Par un tour de passe-passe insidieux, l’homme se retrouve complètement soumis aux diktats du collectif et perd sa valeur en tant qu’individu, donc sa liberté essentielle. Passant de l’obscurantisme religieux à l’obscurantisme matérialiste (droits, progrès et bonheur), l’homme occidental n’est pas plus libre qu’avant, il a simplement changé de maître, mais cette fois rien ne lui indique plus le chemin de sa libération : le sens qu’il recherche désespérément dans une existence routinière qui sombre dans la violence de l’absurde n’est pas dans une vague morale sociale, ce nouveau credo des bien-pensants qui ne repose sur aucune réelle ouverture d’esprit, mais sur une fâcheuse tendance à rejeter tout ce qui est différent.
Le sens est dans la liberté de l’esprit, dans le for intérieur de chacun, dans l’espace inviolable de la conscience individuelle. Pour illustrer mon propos, voici un passage de John Steinbeck tiré de son livre « A l’est d’Eden » :
«Notre espèce est la seule créatrice et elle ne dispose que d’une seule faculté créatrice : l’esprit individuel de l’homme. Deux hommes n’ont jamais rien créé. Il n’existe pas de collaboration efficace en musique, en poésie, en mathématiques, en philosophie. C’est seulement après qu’ait eu lieu le miracle de la création que le groupe peut l’exploiter. Le groupe n’invente jamais rien. Le bien le plus précieux est le cerveau isolé de l’homme.
Or, aujourd’hui, le concept du groupe entouré de ses gendarmes entame une guerre d’extermination contre ce bien précieux: le cerveau de l’homme. En le méprisant, en l’affamant, en le réprimant, en le canalisant, en l’écrasant sous les coups de marteau de la vie moderne, on traque, on condamne, on émousse, on drogue l’esprit libre et vagabond.
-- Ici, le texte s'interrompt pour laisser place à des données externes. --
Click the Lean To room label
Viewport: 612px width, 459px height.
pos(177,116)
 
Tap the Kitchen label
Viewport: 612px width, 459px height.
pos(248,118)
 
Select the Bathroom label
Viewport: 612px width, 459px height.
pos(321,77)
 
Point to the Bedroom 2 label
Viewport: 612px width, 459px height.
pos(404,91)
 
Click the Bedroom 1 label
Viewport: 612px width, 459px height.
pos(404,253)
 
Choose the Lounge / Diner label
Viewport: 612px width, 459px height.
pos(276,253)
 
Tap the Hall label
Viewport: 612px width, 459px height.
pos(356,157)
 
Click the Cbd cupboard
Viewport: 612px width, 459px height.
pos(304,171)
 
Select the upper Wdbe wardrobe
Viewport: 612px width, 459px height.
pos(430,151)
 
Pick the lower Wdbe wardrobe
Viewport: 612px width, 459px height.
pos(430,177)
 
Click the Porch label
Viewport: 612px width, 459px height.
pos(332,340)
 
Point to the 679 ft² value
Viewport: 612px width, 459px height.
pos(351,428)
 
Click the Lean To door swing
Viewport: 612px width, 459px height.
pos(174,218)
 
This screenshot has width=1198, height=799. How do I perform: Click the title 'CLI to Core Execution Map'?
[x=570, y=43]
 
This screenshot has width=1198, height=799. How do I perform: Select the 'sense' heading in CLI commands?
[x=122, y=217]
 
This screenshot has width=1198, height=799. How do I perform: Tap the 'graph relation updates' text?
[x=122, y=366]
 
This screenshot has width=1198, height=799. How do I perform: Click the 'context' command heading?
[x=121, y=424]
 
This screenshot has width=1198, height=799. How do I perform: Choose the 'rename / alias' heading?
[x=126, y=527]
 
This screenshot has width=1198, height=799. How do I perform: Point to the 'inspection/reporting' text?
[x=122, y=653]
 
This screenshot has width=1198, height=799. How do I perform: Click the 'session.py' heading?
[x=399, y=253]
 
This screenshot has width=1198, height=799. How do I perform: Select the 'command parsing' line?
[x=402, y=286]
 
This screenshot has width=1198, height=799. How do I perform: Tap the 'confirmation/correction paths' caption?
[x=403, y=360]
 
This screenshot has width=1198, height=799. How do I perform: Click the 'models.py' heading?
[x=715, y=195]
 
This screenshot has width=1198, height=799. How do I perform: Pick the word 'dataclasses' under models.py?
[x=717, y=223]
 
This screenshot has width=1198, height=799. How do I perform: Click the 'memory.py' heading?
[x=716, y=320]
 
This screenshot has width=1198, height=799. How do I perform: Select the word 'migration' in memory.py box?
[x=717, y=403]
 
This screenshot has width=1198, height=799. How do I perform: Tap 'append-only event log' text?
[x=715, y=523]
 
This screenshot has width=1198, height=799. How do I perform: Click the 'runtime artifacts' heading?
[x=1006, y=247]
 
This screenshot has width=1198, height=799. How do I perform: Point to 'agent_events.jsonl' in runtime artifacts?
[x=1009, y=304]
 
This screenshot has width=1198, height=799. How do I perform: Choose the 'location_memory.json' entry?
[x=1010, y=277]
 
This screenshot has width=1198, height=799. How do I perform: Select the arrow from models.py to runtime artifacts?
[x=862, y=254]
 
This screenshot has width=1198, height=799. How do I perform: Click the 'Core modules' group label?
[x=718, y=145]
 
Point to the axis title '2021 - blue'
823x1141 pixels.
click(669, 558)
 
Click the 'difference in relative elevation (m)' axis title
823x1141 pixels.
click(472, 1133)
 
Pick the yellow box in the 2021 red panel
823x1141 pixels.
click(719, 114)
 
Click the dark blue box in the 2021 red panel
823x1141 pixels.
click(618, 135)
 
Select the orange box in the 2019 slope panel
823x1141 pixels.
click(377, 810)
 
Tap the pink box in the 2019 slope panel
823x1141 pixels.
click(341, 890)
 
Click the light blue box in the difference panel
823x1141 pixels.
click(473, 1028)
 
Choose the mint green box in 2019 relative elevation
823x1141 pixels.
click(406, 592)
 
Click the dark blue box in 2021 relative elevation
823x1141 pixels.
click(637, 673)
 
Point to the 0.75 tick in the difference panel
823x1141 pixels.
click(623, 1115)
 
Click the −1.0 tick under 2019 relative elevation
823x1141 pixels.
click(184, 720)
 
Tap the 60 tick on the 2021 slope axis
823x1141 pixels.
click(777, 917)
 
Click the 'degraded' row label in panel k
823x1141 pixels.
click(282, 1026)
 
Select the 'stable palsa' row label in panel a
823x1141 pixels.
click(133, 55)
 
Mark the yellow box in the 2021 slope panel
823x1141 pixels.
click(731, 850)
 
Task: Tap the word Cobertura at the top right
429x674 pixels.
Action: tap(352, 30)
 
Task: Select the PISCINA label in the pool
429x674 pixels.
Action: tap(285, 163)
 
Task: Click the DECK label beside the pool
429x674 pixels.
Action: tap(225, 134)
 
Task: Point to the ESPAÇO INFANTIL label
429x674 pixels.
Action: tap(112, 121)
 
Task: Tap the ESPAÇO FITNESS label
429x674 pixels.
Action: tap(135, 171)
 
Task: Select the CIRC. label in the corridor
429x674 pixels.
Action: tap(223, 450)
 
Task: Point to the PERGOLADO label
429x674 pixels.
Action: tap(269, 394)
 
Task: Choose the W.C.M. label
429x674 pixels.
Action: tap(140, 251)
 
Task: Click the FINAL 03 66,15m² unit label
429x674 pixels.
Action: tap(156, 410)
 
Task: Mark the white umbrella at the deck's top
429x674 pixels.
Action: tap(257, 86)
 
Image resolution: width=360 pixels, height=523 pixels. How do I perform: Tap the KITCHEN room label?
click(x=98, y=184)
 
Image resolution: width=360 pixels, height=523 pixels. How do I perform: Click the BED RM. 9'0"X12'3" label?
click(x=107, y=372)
Il semble que notre espèce ait choisi le triste chemin du suicide.
Voici ce que je crois : l’esprit libre et curieux de l’homme est ce qui a le plus de prix au monde. Et voici pourquoi je me battrai : la liberté pour l’esprit de prendre quelque direction qui lui plaise. Et voici contre quoi me battrai : toute idée, religion ou gouvernement qui limite ou détruit la notion d’individualité. Tel que je suis, telle est ma position. Je comprends pourquoi un système conçu dans un gabarit et pour le respect du gabarit se doit d’éliminer la liberté d’esprit, car c’est elle seule qui, par l’analyse, peut détruire le système. Oui je comprends cela et je le hais, et je me battrai pour préserver la seule chose qui nous mette au- dessus des bêtes qui ne créent pas. Si la grâce ne peut plus embraser l’homme, nous sommes perdus. »
L’organisation sociale n’est qu’un moule dans lequel la faculté créatrice de l’homme s’exerce. Pour pérenniser le moule, on a besoin de sens pratique, pour le transformer ou le changer, on a besoin de l’esprit créatif. C’est à la force individuelle de renouveler le collectif et non au collectif d’emprisonner les forces vives de l’individu dans un formalisme vidé de sens.